Incidentally, it could be a mixture of all three, in light of the absurd explanations Shaw's teammates have given for opposing Holness.
Those who oppose Holness must either be thinking that he will not be able to articulate the policy well enough to convince Jamaicans, and that Shaw would do a better job. Or, they are jealous of one of two things: (1) That if Holness succeeds in selling it to the electorate, at the age of 41, he could end many of these detractors' perishing dream of one day leading the party. (2) They may feel that he is not mature enough to lead them and therefore doesn't deserve another chance of becoming prime minister.

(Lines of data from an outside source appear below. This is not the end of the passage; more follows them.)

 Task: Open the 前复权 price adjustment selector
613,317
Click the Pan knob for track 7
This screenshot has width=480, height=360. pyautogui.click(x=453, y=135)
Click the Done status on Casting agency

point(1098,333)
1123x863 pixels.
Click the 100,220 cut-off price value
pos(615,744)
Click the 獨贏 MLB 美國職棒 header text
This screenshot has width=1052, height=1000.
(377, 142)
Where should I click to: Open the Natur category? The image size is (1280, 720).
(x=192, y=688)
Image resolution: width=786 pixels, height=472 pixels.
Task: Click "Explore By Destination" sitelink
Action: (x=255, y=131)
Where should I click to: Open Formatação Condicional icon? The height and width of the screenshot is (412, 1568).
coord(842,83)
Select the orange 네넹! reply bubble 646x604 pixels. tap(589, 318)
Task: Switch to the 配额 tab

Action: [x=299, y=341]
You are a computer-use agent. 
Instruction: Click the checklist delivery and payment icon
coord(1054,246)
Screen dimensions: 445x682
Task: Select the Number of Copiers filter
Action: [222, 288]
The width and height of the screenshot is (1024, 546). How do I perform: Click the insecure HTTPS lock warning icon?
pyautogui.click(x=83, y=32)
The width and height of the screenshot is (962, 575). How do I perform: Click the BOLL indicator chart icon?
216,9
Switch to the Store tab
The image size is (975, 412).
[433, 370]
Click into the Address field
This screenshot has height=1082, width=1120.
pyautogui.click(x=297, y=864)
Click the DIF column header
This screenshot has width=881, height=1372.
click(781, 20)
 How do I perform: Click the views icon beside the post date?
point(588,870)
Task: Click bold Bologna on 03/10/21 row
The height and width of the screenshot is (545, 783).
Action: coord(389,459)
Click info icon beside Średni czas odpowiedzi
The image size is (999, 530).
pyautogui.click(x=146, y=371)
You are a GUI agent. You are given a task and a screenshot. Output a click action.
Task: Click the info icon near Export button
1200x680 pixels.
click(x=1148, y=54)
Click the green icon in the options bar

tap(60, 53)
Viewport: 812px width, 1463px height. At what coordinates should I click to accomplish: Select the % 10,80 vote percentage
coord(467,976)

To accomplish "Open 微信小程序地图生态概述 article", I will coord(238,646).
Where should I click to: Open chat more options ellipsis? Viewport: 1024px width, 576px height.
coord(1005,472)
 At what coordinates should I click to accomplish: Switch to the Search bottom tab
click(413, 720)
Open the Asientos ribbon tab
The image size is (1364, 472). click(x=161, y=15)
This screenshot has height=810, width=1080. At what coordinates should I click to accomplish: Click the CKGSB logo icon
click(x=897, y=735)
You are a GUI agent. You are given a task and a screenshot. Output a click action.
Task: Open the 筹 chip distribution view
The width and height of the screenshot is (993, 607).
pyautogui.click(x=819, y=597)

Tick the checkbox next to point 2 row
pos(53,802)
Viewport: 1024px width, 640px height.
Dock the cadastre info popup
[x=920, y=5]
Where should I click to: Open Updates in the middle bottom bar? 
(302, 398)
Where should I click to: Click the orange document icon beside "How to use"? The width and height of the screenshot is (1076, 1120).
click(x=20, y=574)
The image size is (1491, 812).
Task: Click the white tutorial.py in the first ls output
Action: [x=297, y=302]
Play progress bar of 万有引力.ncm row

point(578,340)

This probably explains why the leaders of the JLP who have survived for significant periods have been strong-handed, like Bustamante and Seaga, and why the party has tried to avoid the pitfalls of internal democracy in such an egocentric environment.
I believe in the wisdom of the JLP delegates who will make the decision and, therefore, I do not expect them to be convinced by Shaw's hype and 'pie in the sky' plans.
But, just in case they are persuaded otherwise, I wish to advise Holness that, whatever happens after November 11, he will be remembered as the only prime minister who was honest enough to warn the electorate of the bitterness of an ensuing structural adjustment, and the only one, so far, brave enough to attempt a more decent, honest and cerebral type of leadership.